Seiten
▼
Tuesday, June 7, 2011
Html5, Hashtags, SEO and the next 1000 years
We are the future, that's the past
We are the moment built to last
Oldschool Baby - Westbam feat. Nena
I already wrote briefly about SEO hell in HTML hashtag world [1]. In short: Hashtags are used widely in HTML5 js driven apps. Downside: Everything after the “#” is not even sent to the server, what makes indexing SEO and searching such “apps” difficult. If you have an app that should not be searched it is fine (say - a game). But if you want to build a new CMS using HTML5 and js and hashtags you are doomed, because your site will not be indexed easily.
There is a little relief right now: Google developed an approach that involves a special protocol, a server extension and a headless browser on your webserver to make a “#” crawlable [2]. Quite awful and it feels a bit strange.

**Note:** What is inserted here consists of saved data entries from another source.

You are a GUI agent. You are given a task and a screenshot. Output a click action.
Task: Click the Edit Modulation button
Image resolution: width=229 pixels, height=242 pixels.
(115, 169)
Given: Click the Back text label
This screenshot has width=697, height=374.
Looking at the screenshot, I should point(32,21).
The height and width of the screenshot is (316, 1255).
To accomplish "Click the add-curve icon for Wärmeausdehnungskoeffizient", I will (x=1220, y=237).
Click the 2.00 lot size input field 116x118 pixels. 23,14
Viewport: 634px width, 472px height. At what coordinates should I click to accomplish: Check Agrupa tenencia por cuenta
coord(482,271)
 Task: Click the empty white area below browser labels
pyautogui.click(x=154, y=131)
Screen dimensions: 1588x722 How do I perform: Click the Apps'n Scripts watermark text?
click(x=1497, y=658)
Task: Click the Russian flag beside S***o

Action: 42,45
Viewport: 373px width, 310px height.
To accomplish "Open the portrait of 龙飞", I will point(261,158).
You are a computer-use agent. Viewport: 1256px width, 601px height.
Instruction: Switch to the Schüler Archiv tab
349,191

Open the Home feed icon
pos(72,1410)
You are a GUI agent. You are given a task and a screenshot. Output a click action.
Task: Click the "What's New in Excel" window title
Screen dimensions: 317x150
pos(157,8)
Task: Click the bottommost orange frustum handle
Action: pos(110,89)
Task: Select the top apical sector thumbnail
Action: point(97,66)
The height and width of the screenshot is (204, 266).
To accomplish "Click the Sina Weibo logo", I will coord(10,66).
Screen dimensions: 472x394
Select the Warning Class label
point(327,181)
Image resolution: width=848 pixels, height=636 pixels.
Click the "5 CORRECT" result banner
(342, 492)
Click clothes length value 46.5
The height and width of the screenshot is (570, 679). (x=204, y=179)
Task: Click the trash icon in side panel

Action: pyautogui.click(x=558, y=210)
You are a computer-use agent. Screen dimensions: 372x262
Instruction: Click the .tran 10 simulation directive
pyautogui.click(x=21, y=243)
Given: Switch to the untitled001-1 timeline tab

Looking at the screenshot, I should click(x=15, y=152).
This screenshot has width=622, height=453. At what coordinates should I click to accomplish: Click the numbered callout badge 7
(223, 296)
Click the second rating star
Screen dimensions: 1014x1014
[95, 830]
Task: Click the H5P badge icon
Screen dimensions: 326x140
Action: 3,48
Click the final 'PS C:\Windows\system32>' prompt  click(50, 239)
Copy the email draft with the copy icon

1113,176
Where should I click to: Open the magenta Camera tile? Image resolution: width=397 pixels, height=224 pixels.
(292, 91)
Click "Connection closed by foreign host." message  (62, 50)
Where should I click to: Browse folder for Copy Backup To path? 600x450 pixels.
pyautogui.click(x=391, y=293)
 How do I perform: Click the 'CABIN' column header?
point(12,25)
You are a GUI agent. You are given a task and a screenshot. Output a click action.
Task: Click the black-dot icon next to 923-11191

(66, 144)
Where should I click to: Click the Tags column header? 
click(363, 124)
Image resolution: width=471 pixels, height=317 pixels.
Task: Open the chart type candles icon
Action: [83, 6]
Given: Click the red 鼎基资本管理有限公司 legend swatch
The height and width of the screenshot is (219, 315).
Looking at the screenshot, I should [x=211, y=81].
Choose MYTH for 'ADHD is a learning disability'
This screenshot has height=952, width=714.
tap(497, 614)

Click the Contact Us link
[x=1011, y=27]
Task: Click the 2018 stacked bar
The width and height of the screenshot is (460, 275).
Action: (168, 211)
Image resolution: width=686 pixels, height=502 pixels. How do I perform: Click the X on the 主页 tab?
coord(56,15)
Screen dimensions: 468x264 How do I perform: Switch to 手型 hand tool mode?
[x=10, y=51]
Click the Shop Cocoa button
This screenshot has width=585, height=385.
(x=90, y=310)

The big downsides of this approach:
1) Only supported by Google, not by Bing, Ask any other search engine to date.
2) It destroys the structure of the web. URLs are really truly great [3]. Why are we breaking them with hahstags, “#” or “#!” or whatever?
[answer: because hashtags are great for Web 2.0 apps ;)]
There is a possible “solution” to both problems : GITHub developed their tree slider using the html5 history api and pushState() [4]. The user never sees a hashtag in their URL. Therefore if a user copies and pastes the url or if the crawler tries to scan your page contents it will be accessible. As regular URL. This of course only makes sense if you tune your webserver to parse URLs accordingly. It makes most sense of you enhance your website progressively (as GITHub does...).
But - pushState() has possibly severe security implications. A malicious js can now completely change the url. Skin a website, smuggle your code into another site, forward to skinned webpage, pushState the correct url and you get a lots of passwords. Security hell in short.
Summary:
The ugly hashtag URL problem aka SEO problem might be elegantly solvable with a combined approach of pushState() and an enhanced webserver. Especially in an progressive enhancement scenario this makes sense. But it is not for all projects.
[1] http://ars-machina.raphaelbauer.com/2010/10/gwt-aka-ajax-and-crawler-seo-hell.html
[2] http://code.google.com/intl/de-DE/web/ajaxcrawling/docs/getting-started.html
[3] http://www.w3.org/Provider/Style/URI.html
[4] https://github.com/blog/760-the-tree-slider
[5] http://danwebb.net/2011/5/28/it-is-about-the-hashbangs